Investigadores da Operação Lava Jato chegaram a uma casa onde o operador do esquema Jayme Alves de Oliveira Filho disse ter entregue R$ 1 milhão a pessoa parecida com o senador. A residência era ocupada por aliados políticos do tucano

A Polícia Federal pediu ao Supremo Tribunal Federal (STF) a continuidade da investigação sobre o caso do senador Antonio Anastasia (PSDB-GO). O procurador-geral da República, Rodrigo Janot, recomendou o arquivamento do inquérito, mas o delegado que cuida da apuração, Thiago Machado Delabary, pediu mais 60 dias ao ministro Teori Zavascki, relator dos casos da Lava Jato. A PF disse que recebeu novas informações sobre o caso. A reportagem é da Folha de S.Paulo.

O pedido de arquivamento ainda está em análise. Os ministros do Supremo costumam adotar como norma os pedidos de arquivar inquéritos quando requeridos pela Procuradoria-Geral da República (PGR). No entanto, novos indícios sobre suposto envolvimento do senador foram encontrados posteriormente.

Com base no depoimento do ex-agente da PF, Jayme Alves de Oliveira Filho, que era operador do doleiro Alberto Youssef, os investigadores chegaram a duas casas em Belo Horizonte. Uma das residências é onde Jayme disse ter entregado R$ 1 milhão pra uma pessoa parecida com Anastasia, em 2010. Em depoimentos posteriores, o operador não confirmou que o receptor era o parlamentar.

Com base no relato, a investigação identificou que, naquele ano, o imóvel era ocupado por um servidor público, falecido em 2013, que trabalhou na Assembleia de Minas e no gabinete de um deputado da base de Anastasia. A PF também descobriu que os antigos donos do mesmo imóvel eram integrantes do “grupo de sustentação política do senador”.

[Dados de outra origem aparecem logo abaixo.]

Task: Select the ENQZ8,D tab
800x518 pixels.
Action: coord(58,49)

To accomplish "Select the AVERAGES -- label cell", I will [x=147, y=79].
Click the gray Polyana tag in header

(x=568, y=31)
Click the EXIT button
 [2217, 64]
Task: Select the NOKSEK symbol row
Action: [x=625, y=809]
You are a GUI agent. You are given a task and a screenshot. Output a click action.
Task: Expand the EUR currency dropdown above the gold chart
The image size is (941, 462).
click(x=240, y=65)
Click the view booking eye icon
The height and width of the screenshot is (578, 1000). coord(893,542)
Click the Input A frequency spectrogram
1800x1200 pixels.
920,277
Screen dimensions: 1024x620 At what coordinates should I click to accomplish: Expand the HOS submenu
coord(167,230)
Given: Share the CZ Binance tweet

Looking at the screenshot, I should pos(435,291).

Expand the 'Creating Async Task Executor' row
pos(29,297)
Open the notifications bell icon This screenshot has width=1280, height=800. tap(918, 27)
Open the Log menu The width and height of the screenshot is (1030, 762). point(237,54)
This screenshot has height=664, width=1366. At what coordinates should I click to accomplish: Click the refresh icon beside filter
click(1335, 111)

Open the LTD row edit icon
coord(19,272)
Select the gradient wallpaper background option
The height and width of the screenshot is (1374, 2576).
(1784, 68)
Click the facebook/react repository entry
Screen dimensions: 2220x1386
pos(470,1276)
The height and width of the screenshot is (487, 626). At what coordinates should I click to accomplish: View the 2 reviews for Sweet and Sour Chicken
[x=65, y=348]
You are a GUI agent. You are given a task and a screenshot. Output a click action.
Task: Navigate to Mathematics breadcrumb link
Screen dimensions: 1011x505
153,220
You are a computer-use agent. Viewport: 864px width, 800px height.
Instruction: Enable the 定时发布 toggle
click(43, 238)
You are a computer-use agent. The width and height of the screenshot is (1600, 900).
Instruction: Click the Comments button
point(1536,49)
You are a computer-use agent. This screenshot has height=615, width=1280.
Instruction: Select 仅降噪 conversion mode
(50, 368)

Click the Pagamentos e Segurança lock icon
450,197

A segunda casa apontada pela investigação diz respeito a uma denúncia que chegou ao gabinete da presidente Dilma Rousseff por email, cuja remetente é moradora de Minas Gerais. Ela pediu atenção da Presidência para outro endereço no entorno da casa apontada pela PF. A Presidência encaminhou o documento ao Ministério da Justiça que, por sua vez,o remeteu à PF.